Says Michael Serazio in the Washington Post:
It is fitting, albeit tragic, that Deadspin died a punk rock death.
More so than any other organization in the history of sports journalism, it lived a punk rock life.
With its de facto passing this week — as the site’s most talented writers and editors fled in protest of meddlesome new ownership — all the maladies of contemporary media come forward as culprits.

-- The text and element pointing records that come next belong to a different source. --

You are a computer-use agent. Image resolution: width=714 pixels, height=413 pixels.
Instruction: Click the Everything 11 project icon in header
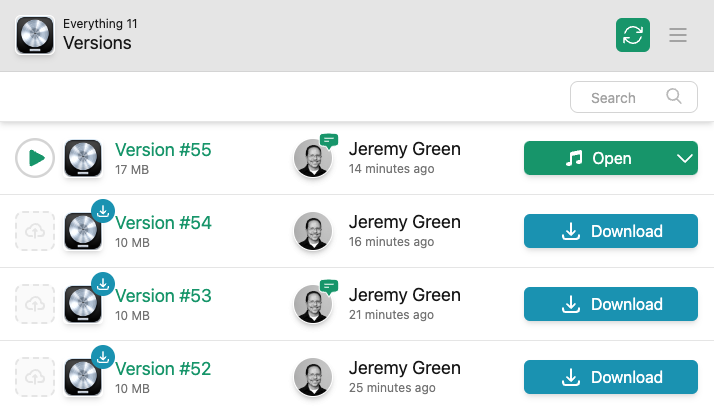[x=35, y=36]
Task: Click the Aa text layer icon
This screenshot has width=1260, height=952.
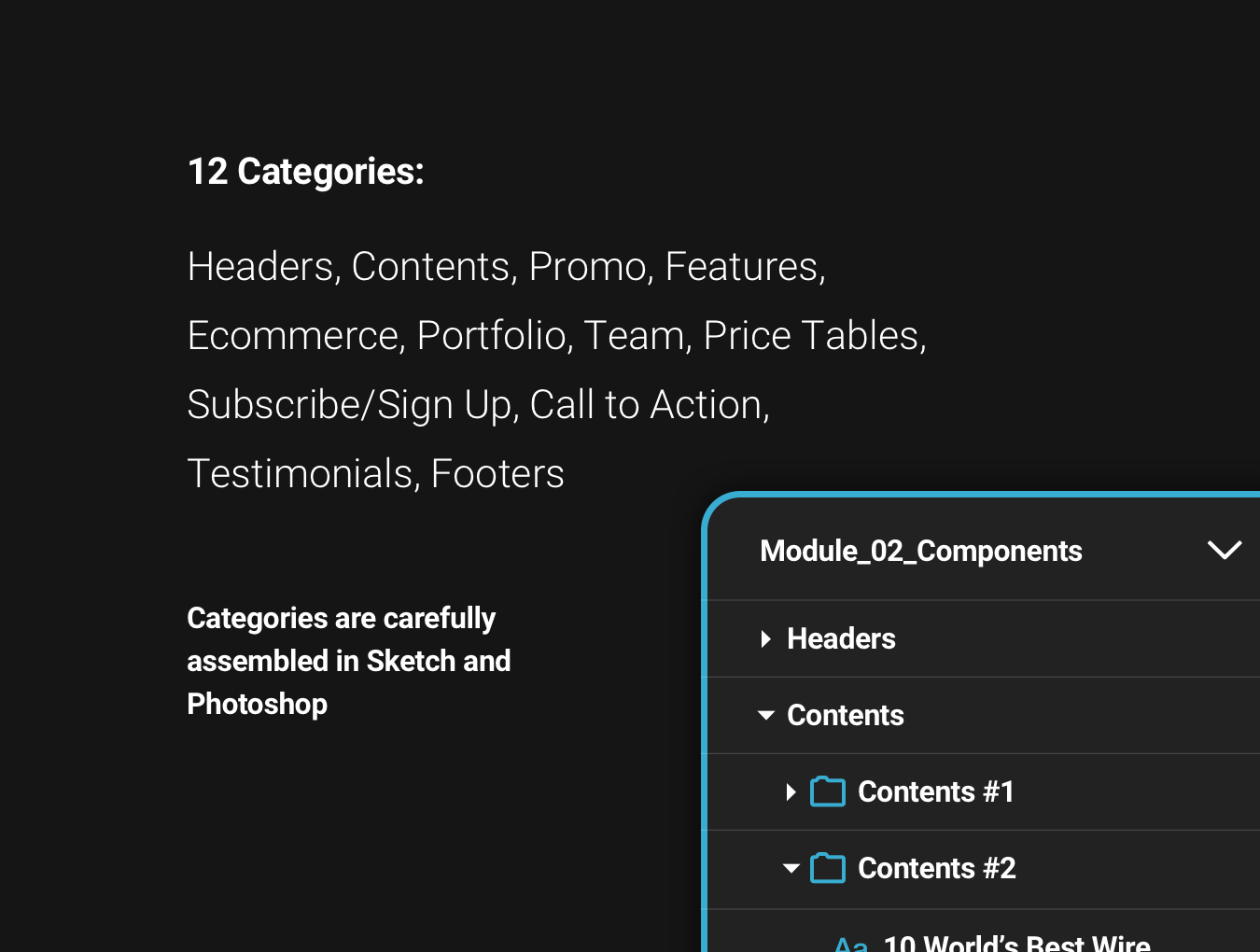Action: click(851, 944)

Sports don’t usually nurture punk values — the do-it-yourself ethos, the instinctive irreverence, the cool outsider pose. Quite the contrary; sports tend to demand a culture of structure, hierarchy, discipline, uniformity and deference. Too often throughout history, sports journalism has regrettably mirrored those ideals.
From birth, however, Deadspin announced an alternative set of punk ambitions. Founding editor Will Leitch told me four years ago that he was inspired to start the site partly in response to the lack of media attention given to a salacious (pre-dogfighting) lawsuit against quarterback demigod Michael Vick.
“I could do [Deadspin] without going in a press box. That allowed me to write uncomfortable things, because these guys and women in the press box every day, they face these people every day,” Leitch explained. “It’s just like any other job. … You can’t help but identify with the people you see every day at your job, even if you should theoretically have an adversarial relationship.”